In individuals with a diagnosis of myocardial infarction/ischaemic stroke, a lower remnant cholesterol of 0.8 mmol L (32 mg dL ) was estimated to reduce recurrent MACE by 20% in secondary prevention. Our data indicate an unmet medical need for secondary prevention in individuals with high nonfasting remnant cholesterol levels.

摘要

背景

富含甘油三酯的脂蛋白中的残余胆固醇与健康个体的动脉粥样硬化性心血管疾病风险增加存在观察性和因果关系。

目的

我们检验了这样一种假设,即在有高非空腹残余胆固醇和既往动脉粥样硬化性心血管疾病的个体中,存在未满足的医疗需求。

方法

在一项丹麦普通人群的前瞻性队列研究中,我们从全国丹麦健康登记处确定的基线诊断为心肌梗死/缺血性中风的 109574 名个体中,纳入了 2973 名年龄在 20-80 岁的个体。

结果

每 1000 人年的复发性主要心血管事件(MACE)发生率为:残余胆固醇水平≥1.5 mmol/L(≥58 mg/dL)者为 39(95%置信区间:30-50),1-1.49 mmol/L(39-57 mg/dL)者为 31(26-37),0.5-0.99 mmol/L(19-38 mg/dL)者为 27(24-31),残余胆固醇<0.5 mmol/L(<19 mg/dL)者为 23(19-27)。
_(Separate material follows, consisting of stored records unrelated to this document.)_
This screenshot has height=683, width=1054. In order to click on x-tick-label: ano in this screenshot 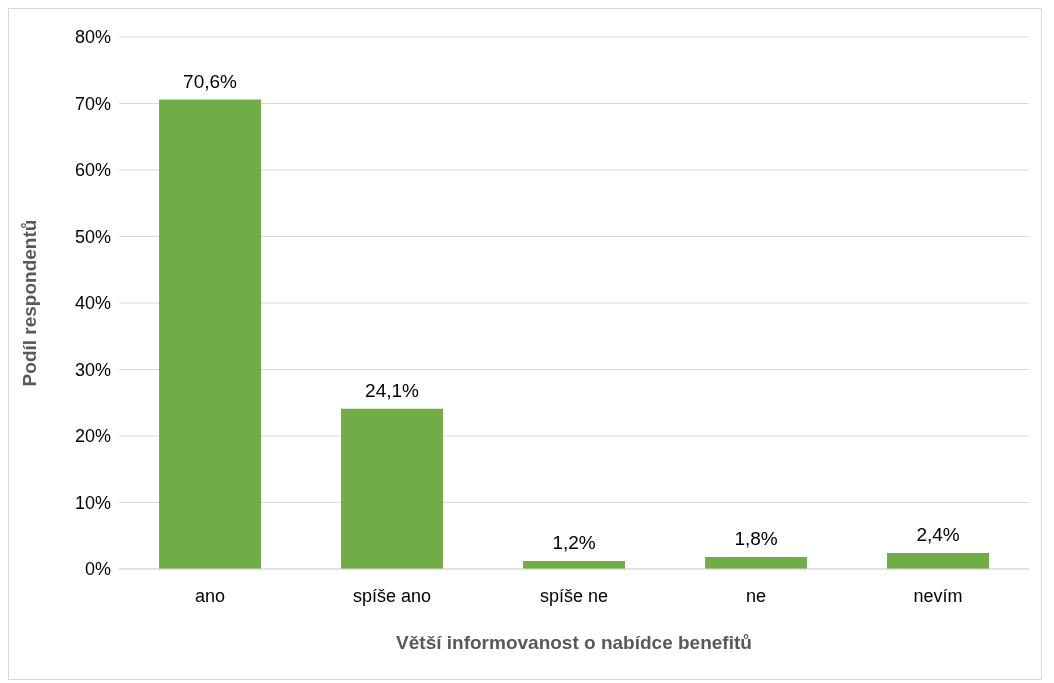, I will do `click(210, 596)`.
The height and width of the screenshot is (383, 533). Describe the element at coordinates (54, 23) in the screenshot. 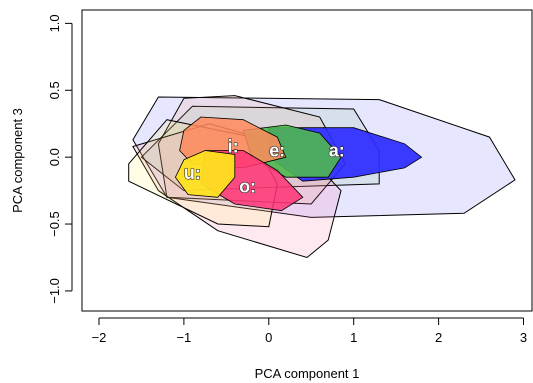

I see `y-tick-label: 1.0` at that location.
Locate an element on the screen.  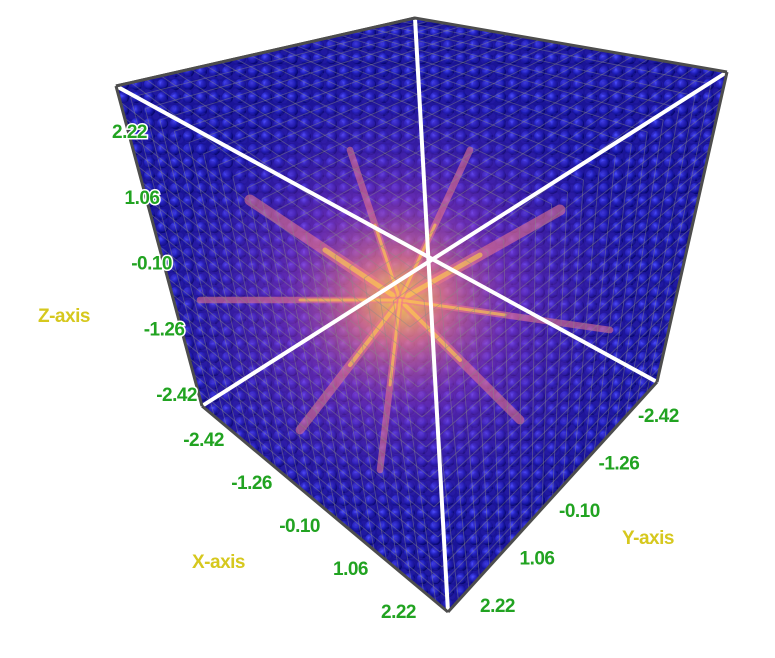
y-tick-label: 1.06 is located at coordinates (538, 560).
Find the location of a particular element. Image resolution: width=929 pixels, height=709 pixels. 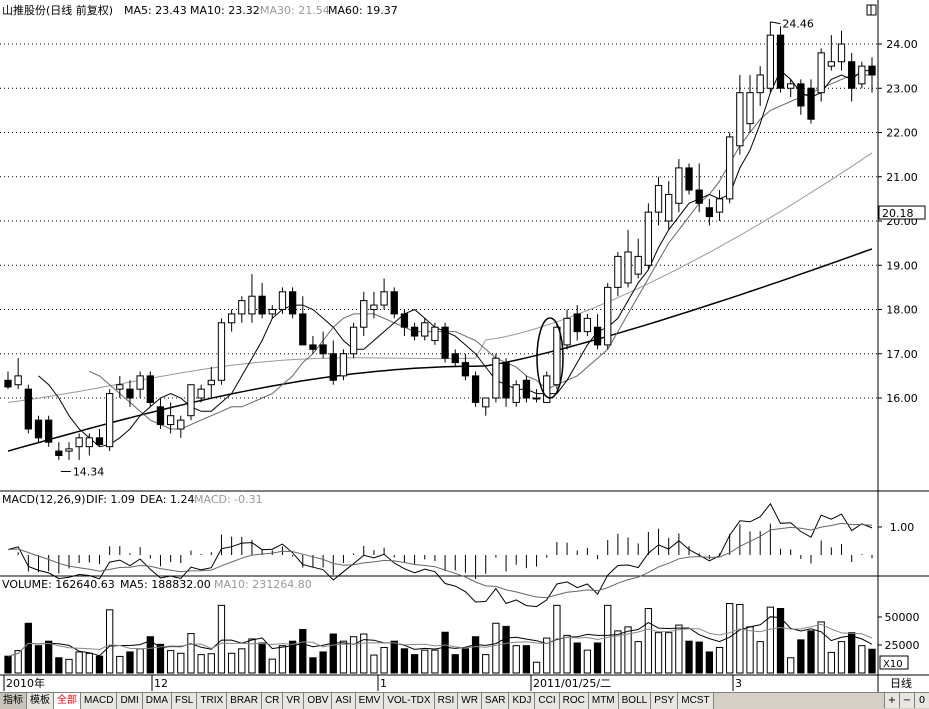

tab-fsl: FSL is located at coordinates (185, 701).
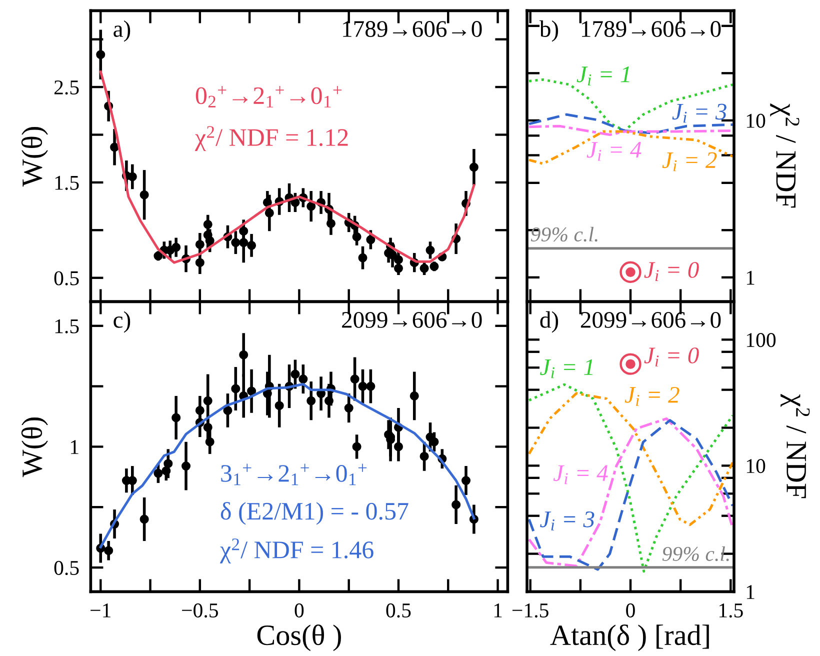 The width and height of the screenshot is (820, 656). What do you see at coordinates (630, 638) in the screenshot?
I see `x-axis-title: Atan(δ ) [rad]` at bounding box center [630, 638].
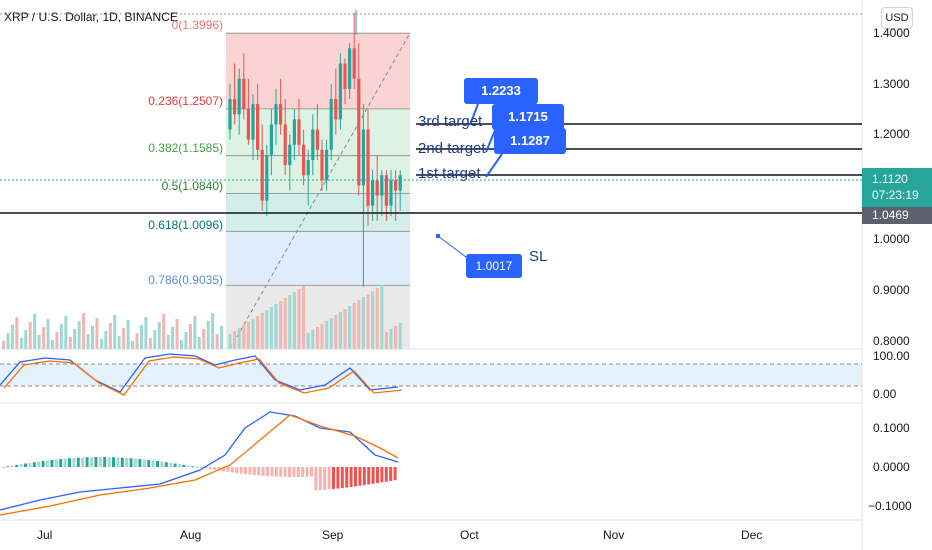 This screenshot has width=932, height=550. What do you see at coordinates (494, 266) in the screenshot?
I see `stop-loss-callout: 1.0017` at bounding box center [494, 266].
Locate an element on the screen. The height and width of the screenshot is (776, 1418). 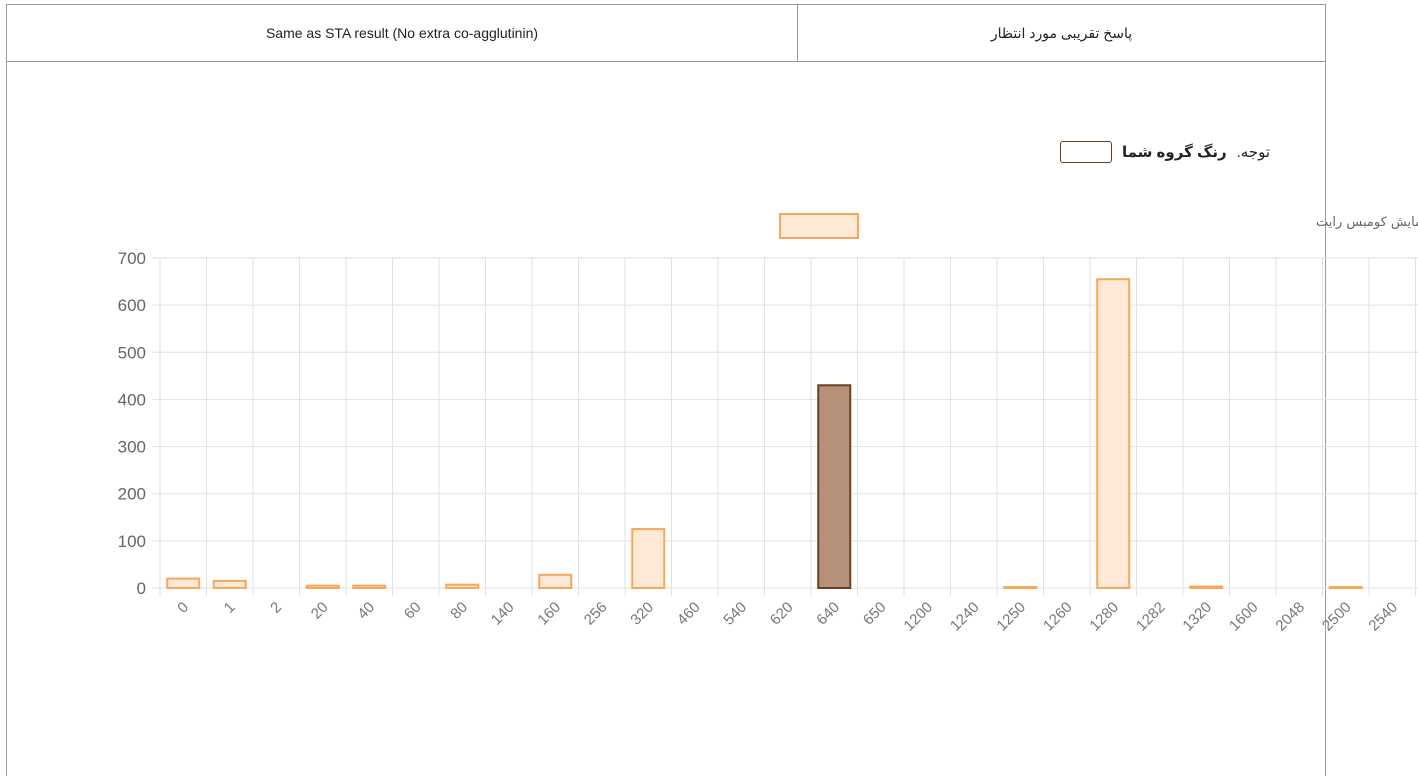
legend-swatch is located at coordinates (819, 226).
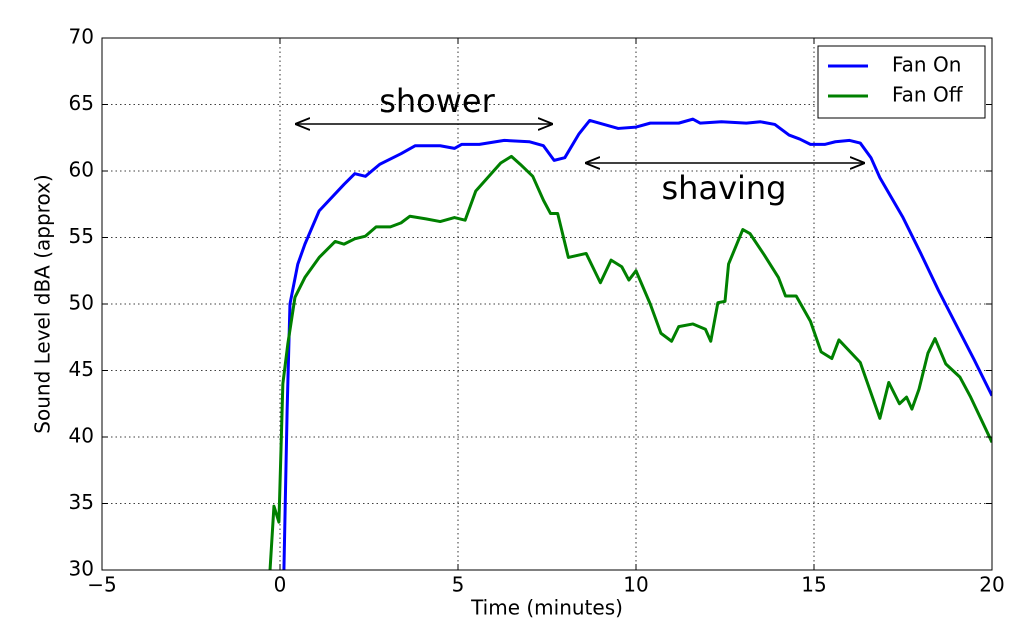 The height and width of the screenshot is (633, 1024). I want to click on x-tick-label: 10, so click(636, 585).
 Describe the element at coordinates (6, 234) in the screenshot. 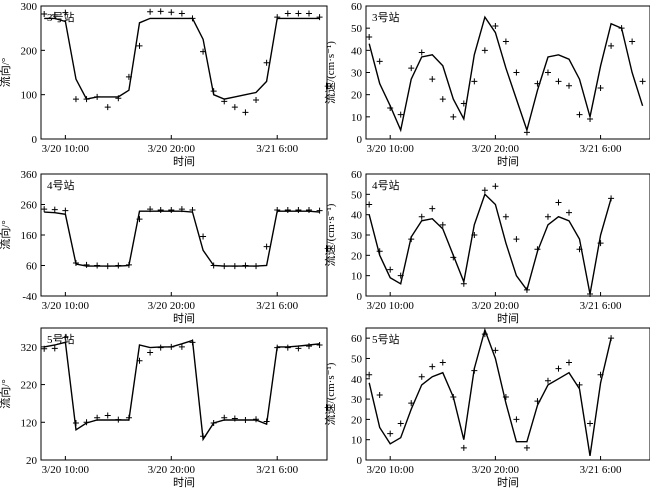

I see `y-axis-label: 流向/°` at that location.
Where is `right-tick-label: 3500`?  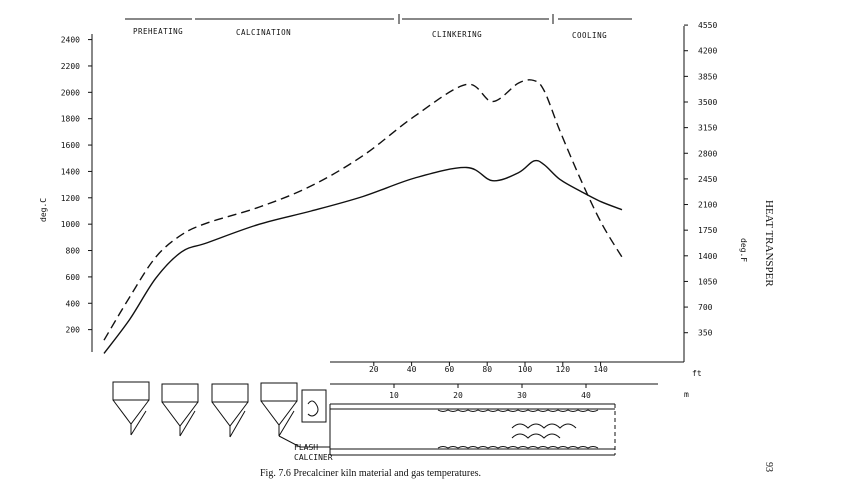 right-tick-label: 3500 is located at coordinates (708, 102).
与残余胆固醇<0.5 mmol/L(<19 mg/dL)的个体相比,残余胆固醇水平为 0.5-0.99 mmol/L(19-38 mg/dL)的个体发生复发性 MACE 的亚危险比为 1.23(95%CI:0.98-1.55),1-1.49 mmol/L(39-57 mg/dL)者为 1.48(1.14-1.92),≥1.5 mmol/L(≥58 mg/dL)者为 1.79(1.28-2.49)。残余胆固醇<0.5 mmol/L(<19 mg/dL)和≥1.5 mmol/L(≥58 mg/dL)的个体每 1000 人年的复发性 MACE 发生率分别为 10(6.6-15)和 31(21-47),年龄<65 岁者分别为 25(21-30)和 43(32-59),LDL 胆固醇水平<3 mmol/L(<116 mg/dL)者分别为 25(21-30)和 43(32-59)。为了使二级预防中复发性 MACE 风险降低 20%,估计需要将残余胆固醇降低 0.83 mmol/L(32 mg/dL)。

结论

在诊断为心肌梗死/缺血性中风的个体中,估计残余胆固醇降低 0.8 mmol/L(32 mg/dL)可使二级预防中复发性 MACE 降低 20%。我们的数据表明,在高非空腹残余胆固醇水平的个体中,存在未满足的二级预防医疗需求。